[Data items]
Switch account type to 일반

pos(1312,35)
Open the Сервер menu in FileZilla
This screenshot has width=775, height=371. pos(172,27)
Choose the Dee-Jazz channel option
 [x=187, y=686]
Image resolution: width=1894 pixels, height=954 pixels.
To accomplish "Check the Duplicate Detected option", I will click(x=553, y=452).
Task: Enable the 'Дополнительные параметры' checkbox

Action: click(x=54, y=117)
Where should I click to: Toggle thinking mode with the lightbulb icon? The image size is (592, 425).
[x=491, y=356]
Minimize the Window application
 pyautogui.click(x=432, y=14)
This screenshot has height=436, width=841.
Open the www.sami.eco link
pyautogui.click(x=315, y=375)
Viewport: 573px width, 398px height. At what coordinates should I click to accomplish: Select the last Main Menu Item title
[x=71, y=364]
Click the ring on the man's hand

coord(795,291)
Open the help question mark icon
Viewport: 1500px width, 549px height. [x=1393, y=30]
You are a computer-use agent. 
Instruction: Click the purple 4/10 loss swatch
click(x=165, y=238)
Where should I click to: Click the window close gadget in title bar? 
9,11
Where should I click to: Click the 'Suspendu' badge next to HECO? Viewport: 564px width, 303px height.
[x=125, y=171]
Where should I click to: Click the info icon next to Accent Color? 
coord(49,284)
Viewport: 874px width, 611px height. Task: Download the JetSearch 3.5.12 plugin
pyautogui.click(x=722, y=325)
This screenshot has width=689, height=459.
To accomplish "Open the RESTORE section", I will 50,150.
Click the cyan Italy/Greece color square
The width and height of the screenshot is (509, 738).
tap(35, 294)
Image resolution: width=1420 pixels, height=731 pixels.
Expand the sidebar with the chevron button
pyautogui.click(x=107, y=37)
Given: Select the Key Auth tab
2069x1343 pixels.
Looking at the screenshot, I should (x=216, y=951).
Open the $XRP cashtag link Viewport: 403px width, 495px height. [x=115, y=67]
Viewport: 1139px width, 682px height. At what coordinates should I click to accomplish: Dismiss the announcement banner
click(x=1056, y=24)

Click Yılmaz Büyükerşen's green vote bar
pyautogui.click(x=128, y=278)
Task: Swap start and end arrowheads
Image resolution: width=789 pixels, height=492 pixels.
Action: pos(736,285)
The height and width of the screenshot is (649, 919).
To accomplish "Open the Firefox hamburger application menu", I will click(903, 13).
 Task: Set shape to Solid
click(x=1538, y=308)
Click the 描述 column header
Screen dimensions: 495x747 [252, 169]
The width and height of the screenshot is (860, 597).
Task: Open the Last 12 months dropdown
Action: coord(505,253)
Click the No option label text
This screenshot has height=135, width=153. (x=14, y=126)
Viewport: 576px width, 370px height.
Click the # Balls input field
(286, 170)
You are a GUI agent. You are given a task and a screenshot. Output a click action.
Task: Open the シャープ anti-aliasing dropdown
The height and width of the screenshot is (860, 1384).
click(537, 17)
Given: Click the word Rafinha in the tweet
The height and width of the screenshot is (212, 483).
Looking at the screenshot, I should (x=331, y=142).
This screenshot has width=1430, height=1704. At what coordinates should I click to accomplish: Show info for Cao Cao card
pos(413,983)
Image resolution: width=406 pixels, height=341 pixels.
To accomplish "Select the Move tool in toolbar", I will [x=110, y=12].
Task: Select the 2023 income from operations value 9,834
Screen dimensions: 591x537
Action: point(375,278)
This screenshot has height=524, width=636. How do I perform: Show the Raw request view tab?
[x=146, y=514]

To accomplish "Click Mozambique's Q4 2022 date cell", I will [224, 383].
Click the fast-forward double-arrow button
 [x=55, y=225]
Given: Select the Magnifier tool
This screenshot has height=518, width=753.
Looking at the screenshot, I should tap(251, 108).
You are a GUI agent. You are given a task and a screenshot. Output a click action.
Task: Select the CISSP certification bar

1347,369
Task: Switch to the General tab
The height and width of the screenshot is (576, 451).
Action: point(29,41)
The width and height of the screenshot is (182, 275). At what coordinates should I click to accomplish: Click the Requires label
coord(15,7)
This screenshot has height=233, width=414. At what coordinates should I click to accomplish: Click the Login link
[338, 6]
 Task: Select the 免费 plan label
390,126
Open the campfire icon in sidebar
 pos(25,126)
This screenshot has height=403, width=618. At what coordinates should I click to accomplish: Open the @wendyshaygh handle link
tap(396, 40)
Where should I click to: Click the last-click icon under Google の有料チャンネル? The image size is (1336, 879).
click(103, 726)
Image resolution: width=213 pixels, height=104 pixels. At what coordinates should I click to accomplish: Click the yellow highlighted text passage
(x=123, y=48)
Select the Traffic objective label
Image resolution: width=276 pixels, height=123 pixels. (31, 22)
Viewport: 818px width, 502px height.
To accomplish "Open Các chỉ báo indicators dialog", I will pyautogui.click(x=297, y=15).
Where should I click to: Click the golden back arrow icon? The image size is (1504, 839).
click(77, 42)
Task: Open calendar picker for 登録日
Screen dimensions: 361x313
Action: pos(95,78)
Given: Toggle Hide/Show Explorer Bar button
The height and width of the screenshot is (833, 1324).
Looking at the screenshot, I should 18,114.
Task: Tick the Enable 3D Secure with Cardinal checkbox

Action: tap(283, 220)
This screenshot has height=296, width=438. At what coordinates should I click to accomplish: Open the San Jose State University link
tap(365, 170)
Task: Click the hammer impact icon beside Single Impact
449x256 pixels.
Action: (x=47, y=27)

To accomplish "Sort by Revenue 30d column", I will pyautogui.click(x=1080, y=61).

WHAT NEEDS TO BE DONE: Can you format the items from the line with "The height and width of the screenshot is (649, 919)." to the line with "click(x=1538, y=308)" as a JSON list of strings, one string per line and no blank lines?

THE ANSWER:
[
  "The height and width of the screenshot is (649, 919).",
  "To accomplish \"Open the Firefox hamburger application menu\", I will click(903, 13).",
  " Task: Set shape to Solid",
  "click(x=1538, y=308)"
]